▶ [EXERCISE PASSAGE]:
Given that they had to actually develop plots -- hopefully I'm not being presumptuous in believing that they did, in fact, develop plots -- to go with the pearls of entertaining wisdom coming from the old man, why not give the show a new title?
I mean, it's not like the show is a Twitter feed, comprised solely of sayings which are 140 or less characters in length.
Anyhow, I just thought I'd speak my mind about this a bit. Now I need to go tweet my rant.
(No, CBS, my Twitter feed is NOT for sale.)
Editor's note: This dude hasn't updated his Twitter account in months. (Yet somehow he has at least one new follower added every day...) He's absolutely delusional if he thinks CBS is going to be calling.
Wednesday, September 1, 2010
We'll get to Mr. Webster's current source of anger in a bit, but first I need to offer a sincere apology to Katy Perry (who I'm sure is an avid Ducks Out Of A Row reader).

▶ [EXTRACTED RECORDS]:
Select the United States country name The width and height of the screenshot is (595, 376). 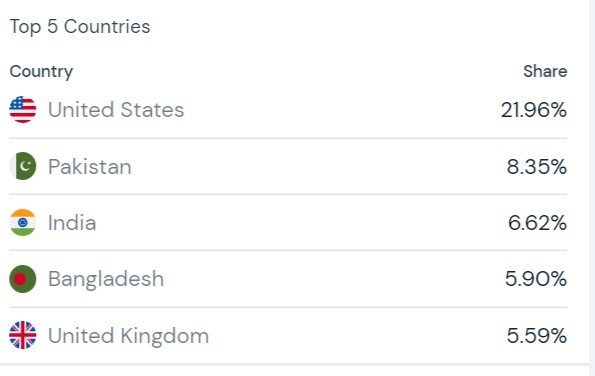pyautogui.click(x=116, y=110)
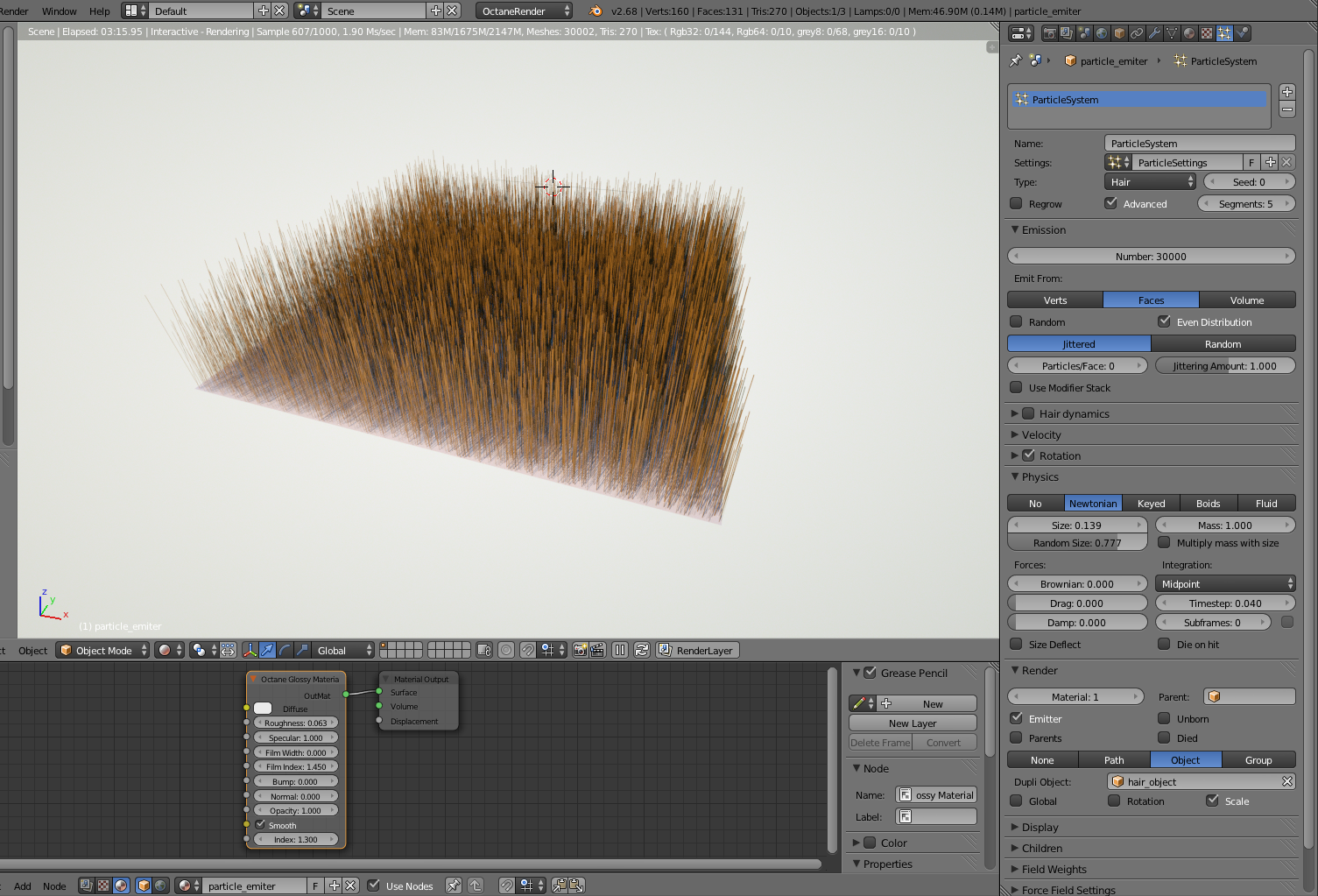Open the Window menu
The image size is (1318, 896).
tap(59, 11)
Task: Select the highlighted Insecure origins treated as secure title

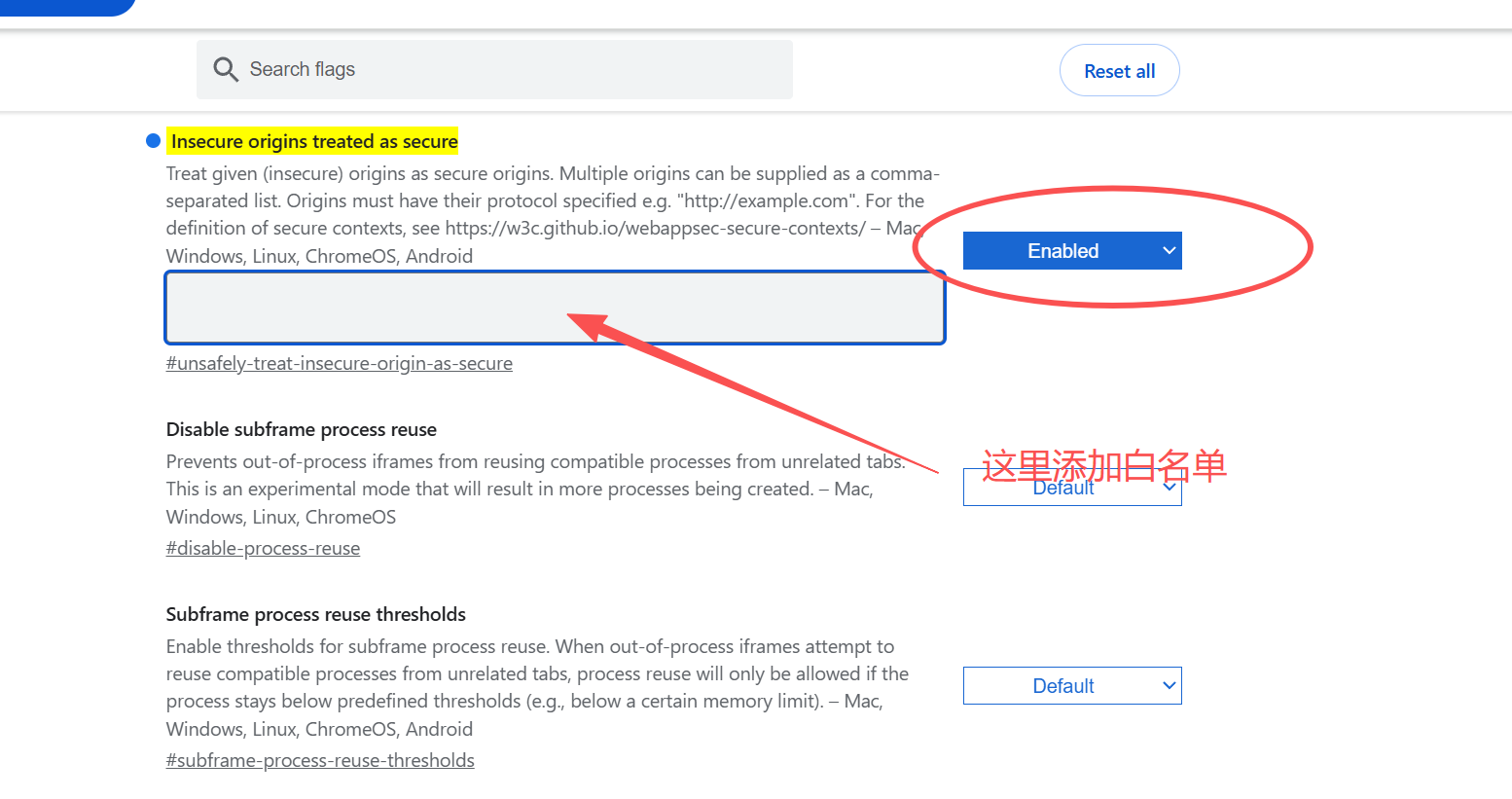Action: pos(313,141)
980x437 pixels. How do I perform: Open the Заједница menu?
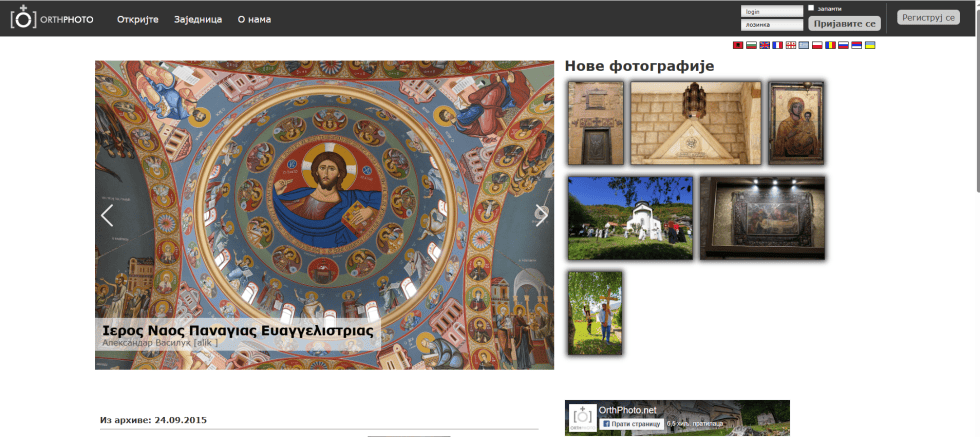(198, 19)
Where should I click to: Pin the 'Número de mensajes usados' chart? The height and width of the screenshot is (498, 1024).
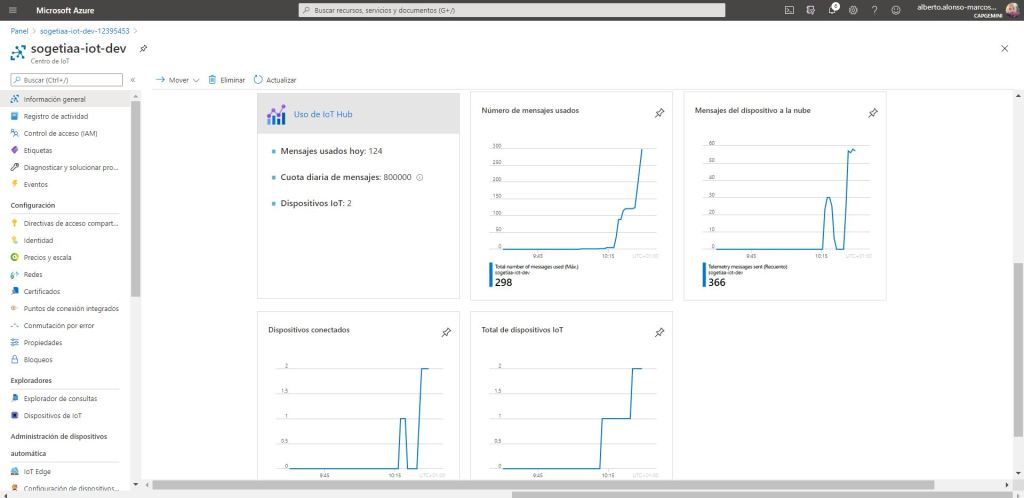[x=659, y=113]
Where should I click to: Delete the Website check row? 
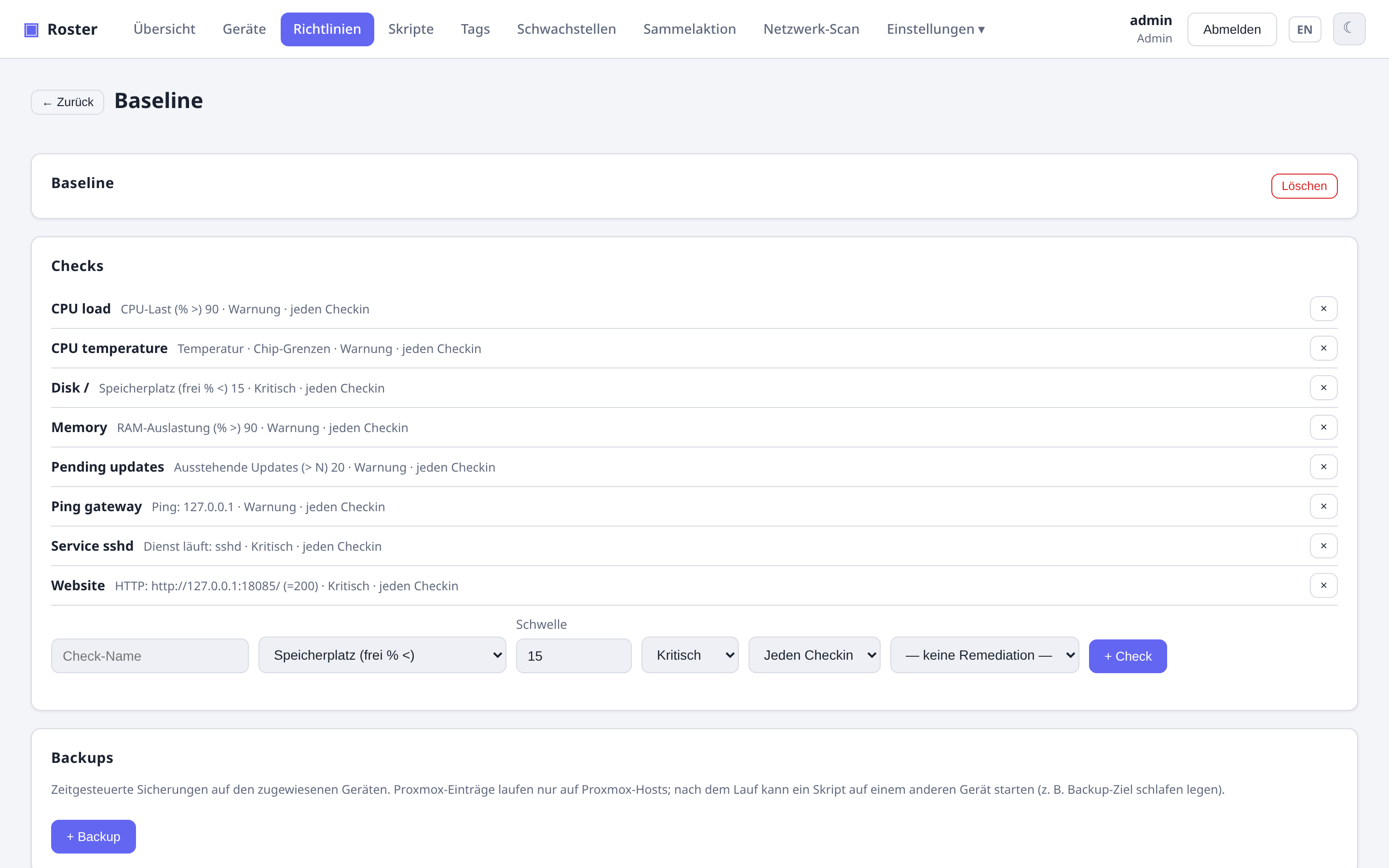click(1323, 585)
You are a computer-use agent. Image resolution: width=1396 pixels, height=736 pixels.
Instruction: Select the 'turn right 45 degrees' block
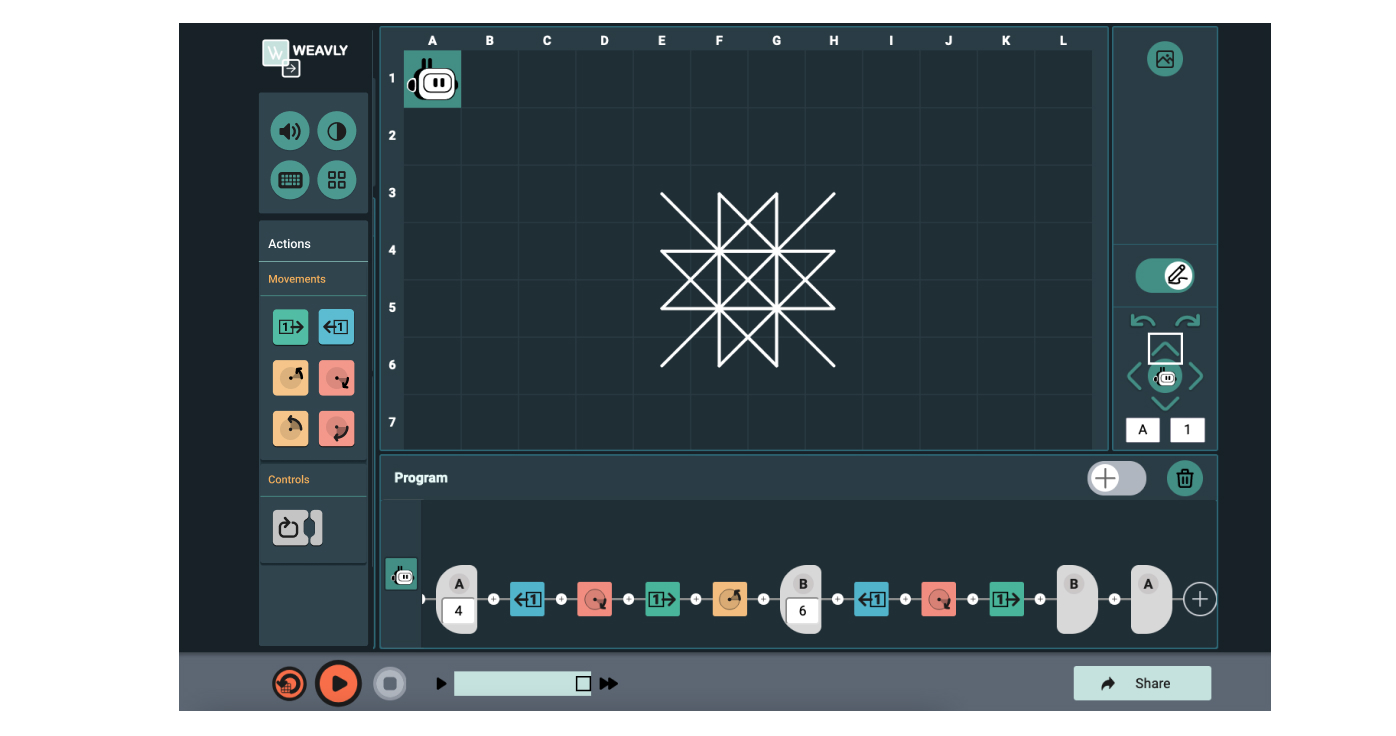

▶ [THINGS TO DO]:
1 > Decide whether each statement below agrees with the blog excerpt about the CBS show. Answer yes or no for each, and quote the deciding words of the excerpt.
(a) The writer says his Twitter feed is for sale to CBS.
(b) The editor's note says the writer has not updated his Twitter account in months.
(c) The writer plans to apologize to Katy Perry before discussing Mr. Webster's current source of anger.
2 > In the blog excerpt about the CBS show, how many new followers does the editor's note say the writer's Twitter account gains each day?
3 > Pick up the blog excerpt about the CBS show from its final sentence, which ends with the apology to Katy Perry, and continue it.

▶ [WRITTEN ANSWERS]:
1 >
(a) No: "(No, CBS, my Twitter feed is NOT for sale.)"
(b) Yes: "This dude hasn't updated his Twitter account in months."
(c) Yes: "We'll get to Mr. Webster's current source of anger in a bit, but first I need to offer a sincere apology to Katy Perry"

2 > At least one.

3 >
Katy, I apologize for the incorrect spelling of "California Gurls" -- your infectious song which has apparently become "my jam" -- in the previous Ducks post. Admittedly, I had never seen the title actually spelled until last night, at which point I realized that I completely dropped the ball. So, uh, my bad and stuff.
Of course, Ms. Perry should probably apologize to Noah Webster. (Or "N-dub" as all the hip kids refer to him. He has a lot of street cred and gets mad love from his fellow ballas and shot callas. He rides with 20" rims on his Impalas. Word.)
(For those who are totally lost -- which could very well be everyone except me -- the "ballas, shot callas, Impalas" bit is from some late 90's rap song. It used to be my jam.)
Anyhow, K-dub -- as all the hip kids are calling her -- should have consulted Webster's dictionary before turning in the song title. I'm thinking that maybe her record label needs to hire people who can spell basic English words (although, they did nail the should-be-trickier "California"...).
Or maybe they should invest in some WhiteOut and go store-to-store and fix all the CD's and cassette tapes and LP's. (Admittedly, I'm not sure what they could do for the digital versions. Maybe wipe out everyone's hard drive and then install a version of the song with correct spelling?)
That leads to this:
Scene: Man at computer, wearing khaki pants, a white Oxford button down shirt and a purple paisley tie.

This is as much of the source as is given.